__The input__
****
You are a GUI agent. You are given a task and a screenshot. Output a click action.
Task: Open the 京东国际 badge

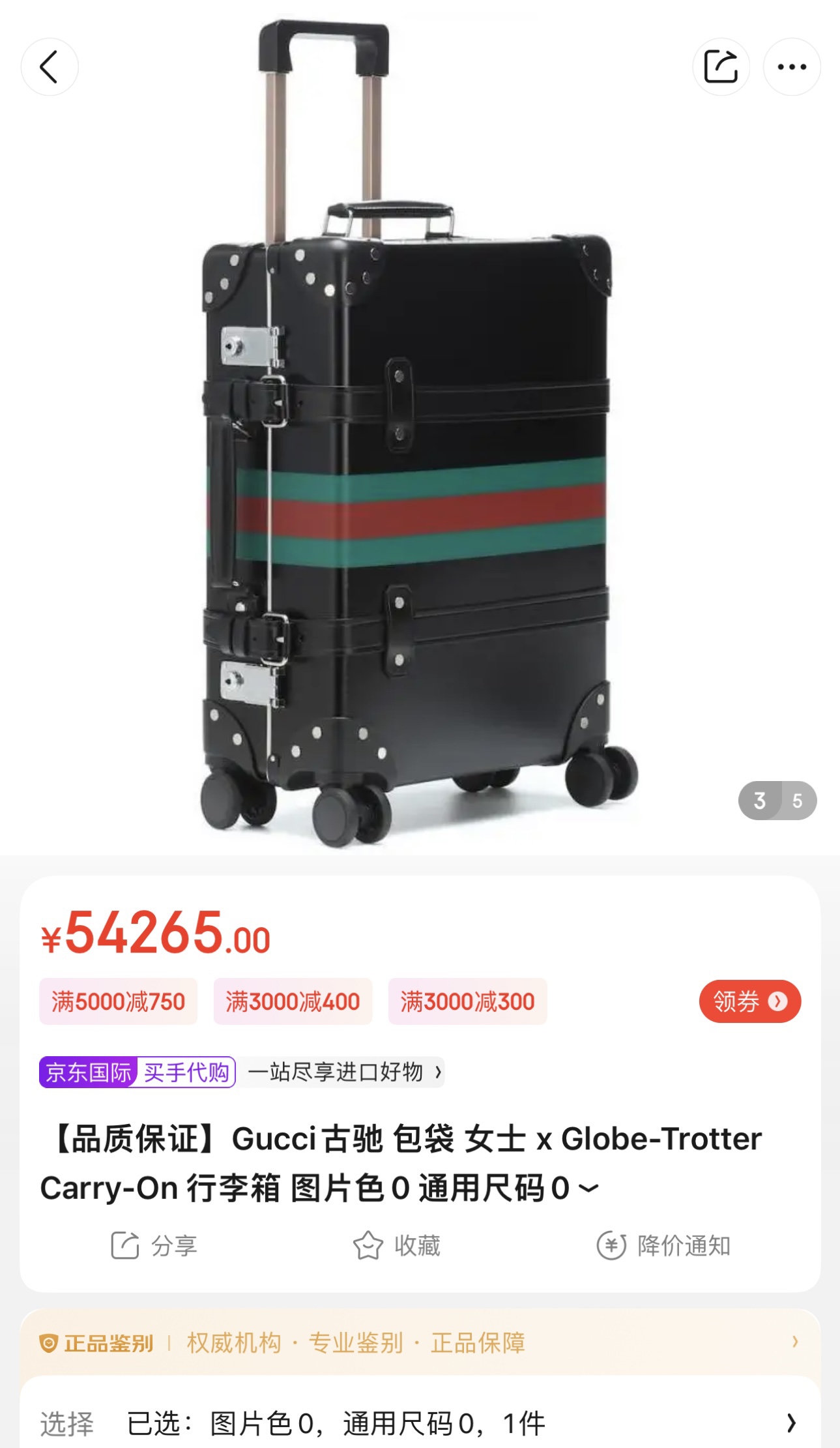tap(88, 1072)
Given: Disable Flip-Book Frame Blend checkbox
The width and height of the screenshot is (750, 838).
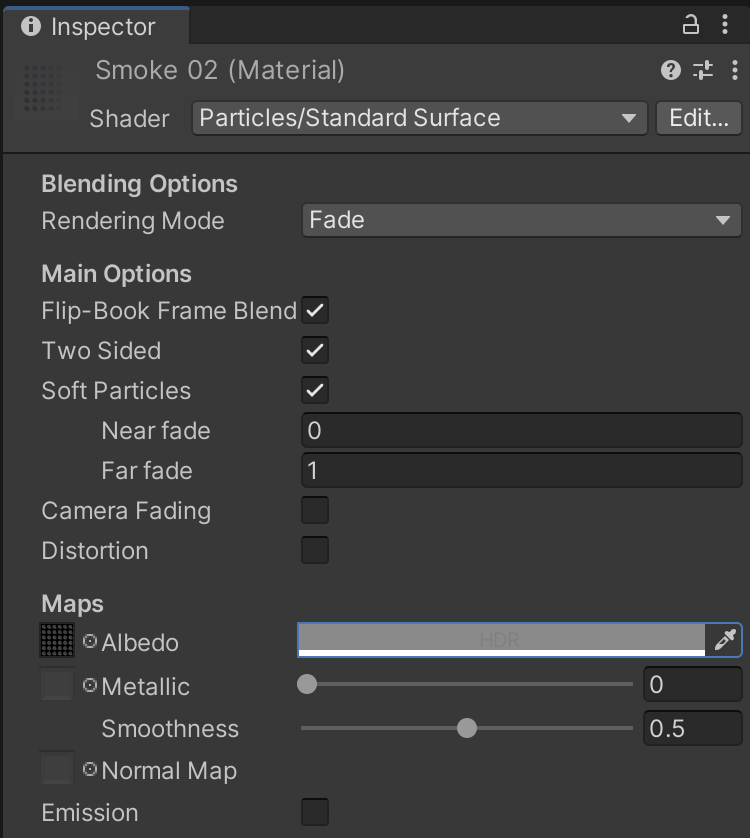Looking at the screenshot, I should pyautogui.click(x=315, y=311).
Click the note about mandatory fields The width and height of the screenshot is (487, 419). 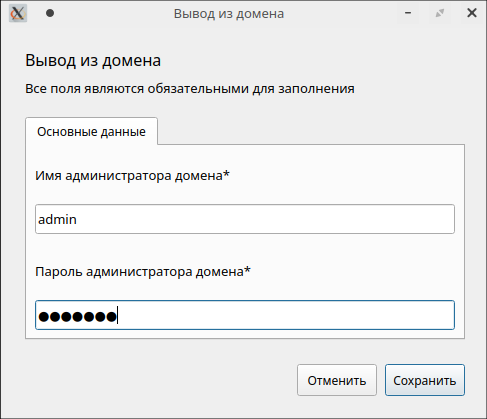(190, 89)
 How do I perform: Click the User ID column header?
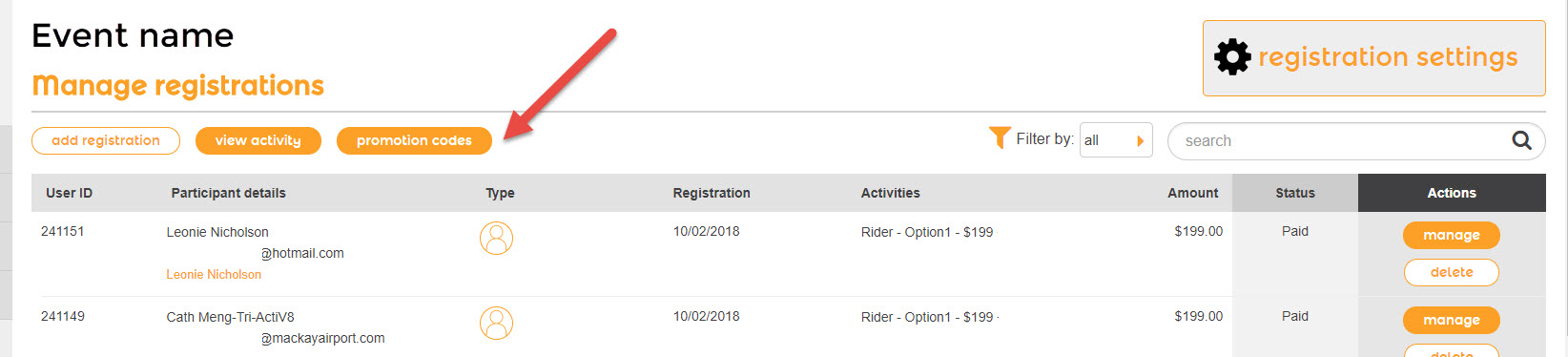click(69, 193)
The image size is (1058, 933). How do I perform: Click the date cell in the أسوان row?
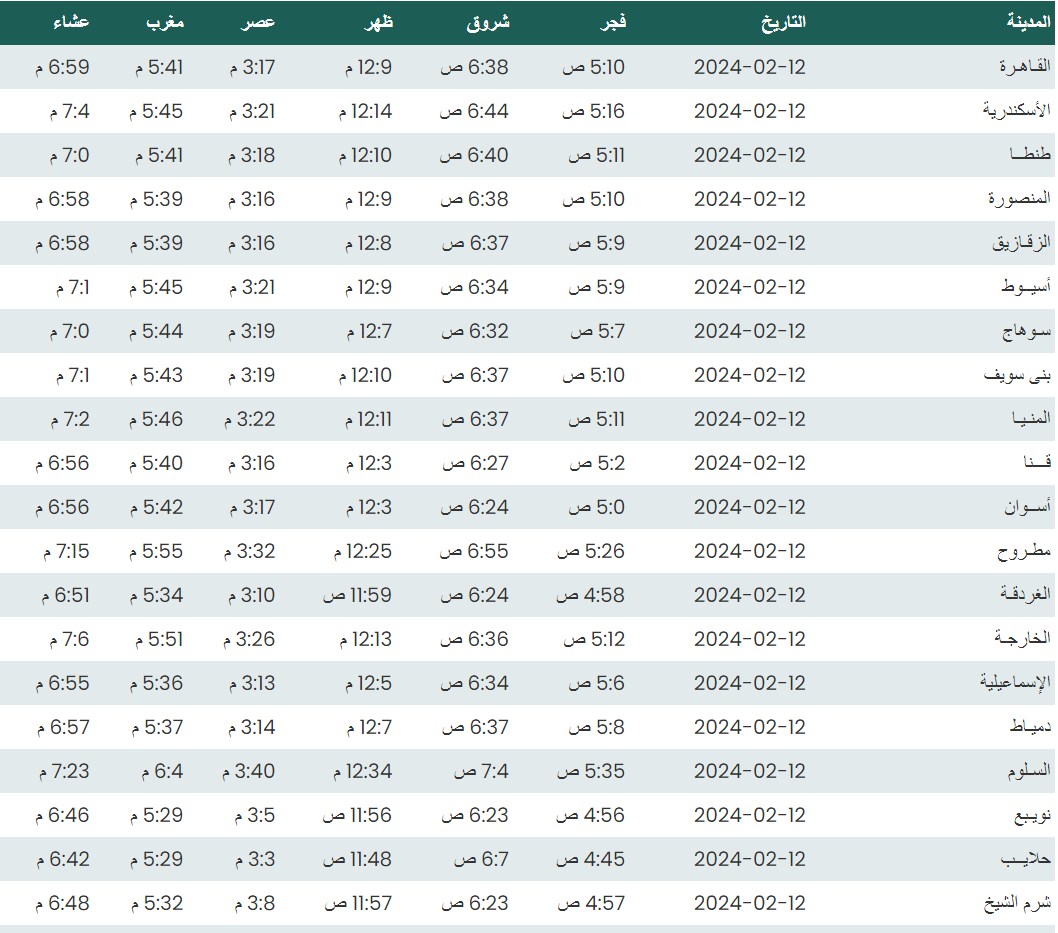749,507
****
__Problem statement__
Leaving the pictures out, transcribe word for word the lines from the one with "How do I perform: Click the User" to the end of the material above, inclusive, and nothing else.

__Result of the exercise__
 How do I perform: Click the User ID column header?
click(69, 193)
The image size is (1058, 933). How do I perform: Click the date cell in the أسوان row?
749,507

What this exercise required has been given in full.